The panelists were also less concerned with specialists becoming hospital employees, seeing most orthopedic and spine surgeons desiring independence, if possible. Dr. Murrey has even spent time traveling the country and educating surgeons-in-training about their options to join independent groups and alternatives to hospital employment and academic medicine.
"I don't find many surgeons who voluntarily joint a hospital after they've been in private practice," said Dr. Murrey. "Some do it because they don't have any hope. We have to get the message out there about private practice. If you are willing to invest in your physicians leadership and willing to be transparent about your results — financial, operational and clinical within your partnership — and willing to hold yourself accountable, you can stay independent forever."
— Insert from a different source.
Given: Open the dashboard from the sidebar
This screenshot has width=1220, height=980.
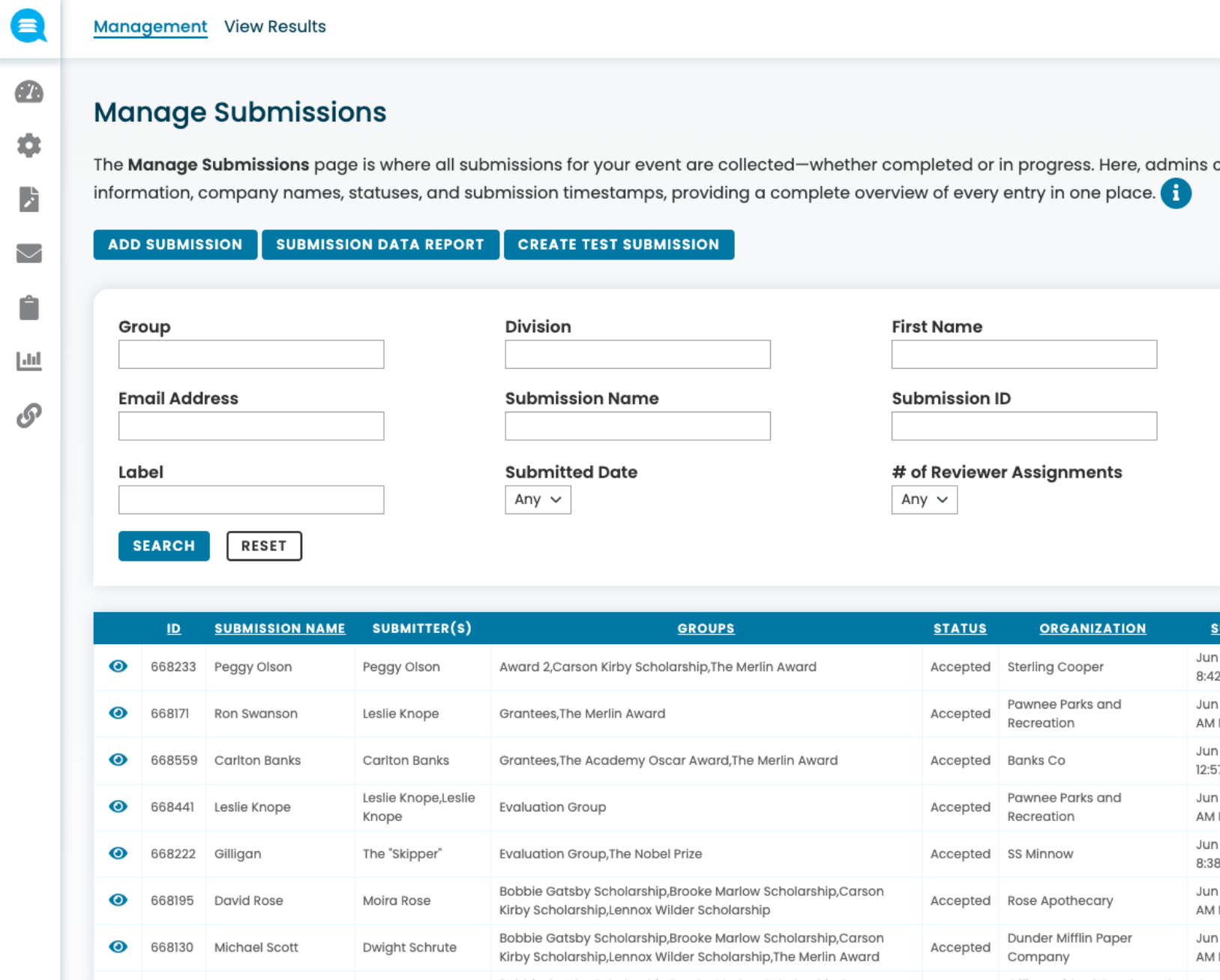Looking at the screenshot, I should [28, 93].
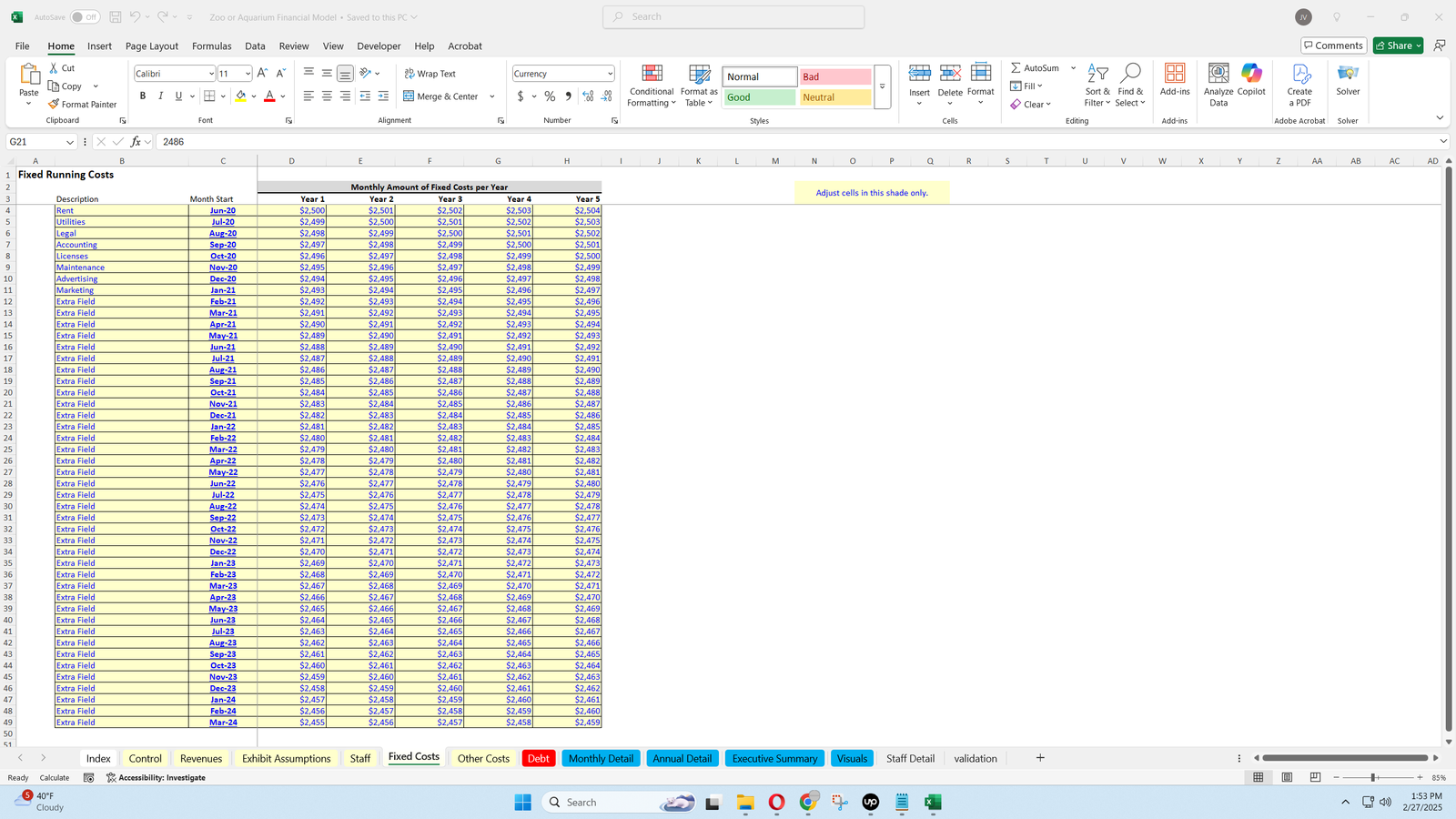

Outpatient surgery center investment has also been a smart choice for several orthopedic groups across the country. Physicians in Dr. Rothbart's group have investments in ASCs as well as physician-owned hospitals in Texas, and Dr. Wohns credits the ASC setting for his flexibility in growing other professional endeavors.
"The outpatient center frees up your time because you become extremely efficient," he said. "You can work 40 hours per week clinically and do a huge amount of cases because you don't have to do rounds. Outpatient surgery becomes your passion, but it's also an enabling factor for you to do so many other things."
All three surgeons were optimistic about the future for their practice.
"I don't see many threats to my practice," said Dr. Wohns. "We are busy as can be; we have more cases than we can handle. We joined two ACOs. We are part of the network in that sense, but we didn't feel like we needed to join the hospital employment ranks."